Scotland’s music scene is in particularly good shape right now. Why do you think this is?

There’s a really good network of organisations, blogs, publications, venues, creatives, promoters and musicians who support each other whilst all trying to do their thing – that’s definitely part of it! And that community cuts across genres or musical trends. For the amount of people and artists there are, it’s surprisingly diverse and in my experience the people involved don’t really care too much what genre you play and whether it’s their regular thing.

Maybe a combination of the overall size being too small and being removed enough from elsewhere that people follow their own thing without getting too hung up on trying be part of the latest trend. Central Scotland having a great legacy of indie bands as listenable today as 20 years ago also perhaps instills some of that confidence not too worry too much about the present.
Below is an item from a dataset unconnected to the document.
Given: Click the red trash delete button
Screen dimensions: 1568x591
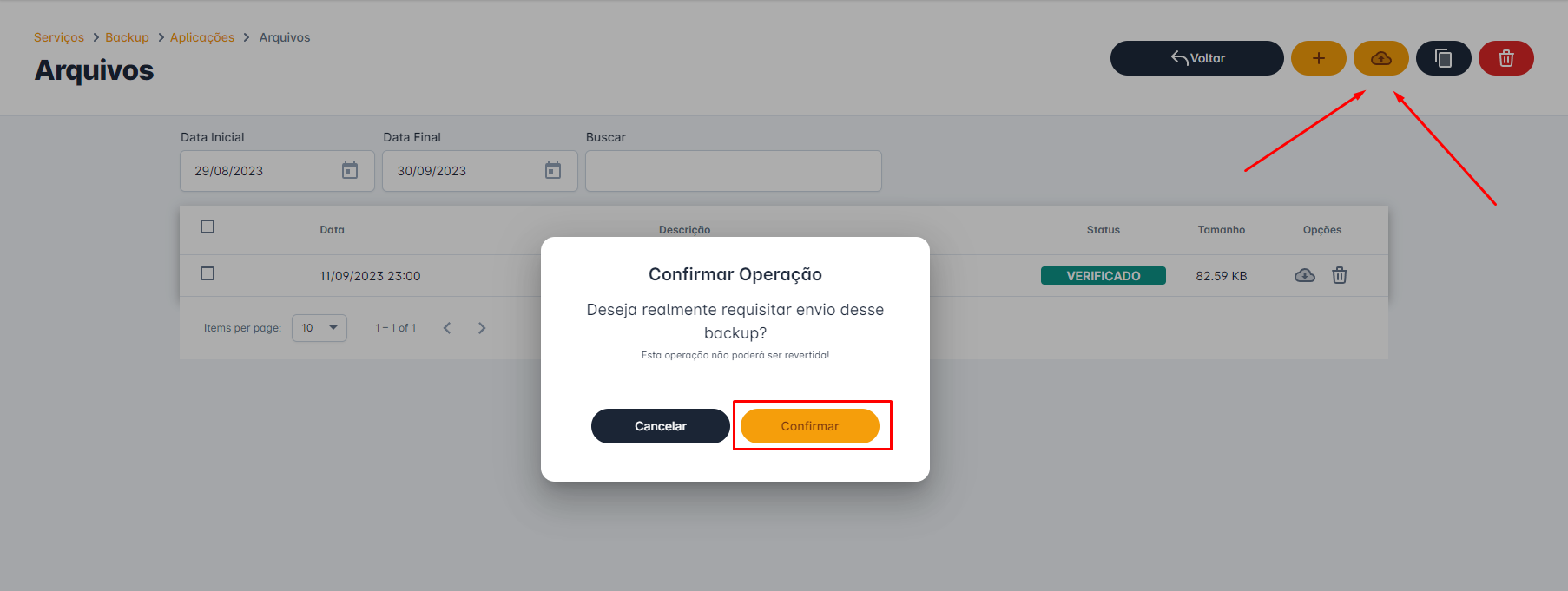Looking at the screenshot, I should coord(1505,58).
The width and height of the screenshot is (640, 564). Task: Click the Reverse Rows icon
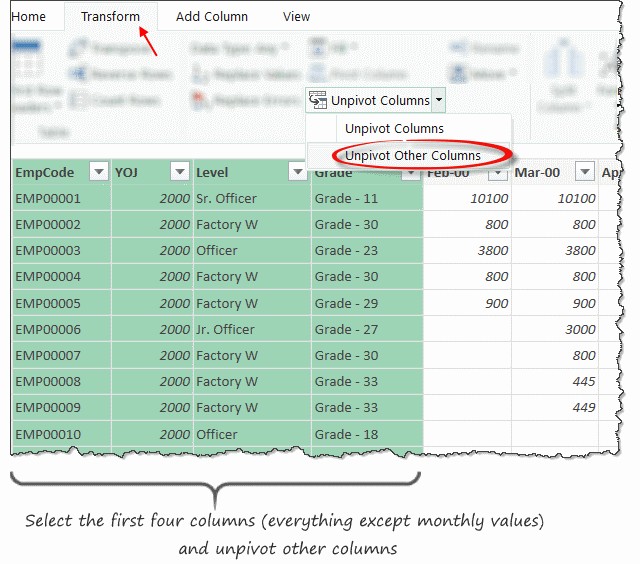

How does the Edinburgh scene differ to the Glasgow one?

It’s definitely smaller. It’s hard for me to say too much really as I’m not as involved in the Glasgow scene, except more so as a gig goer. I think they’re both great, it’s just Glasgow has bigger numbers and more bands – the crowds there are brilliant too.

What are your plans and ambitions for the year ahead?

Get the album out finally! Tour it and play more gigs and festivals outwith our usual haunts. Perhaps return to Paris again if we can fit it in and start thinking about the next record and keep writing new songs.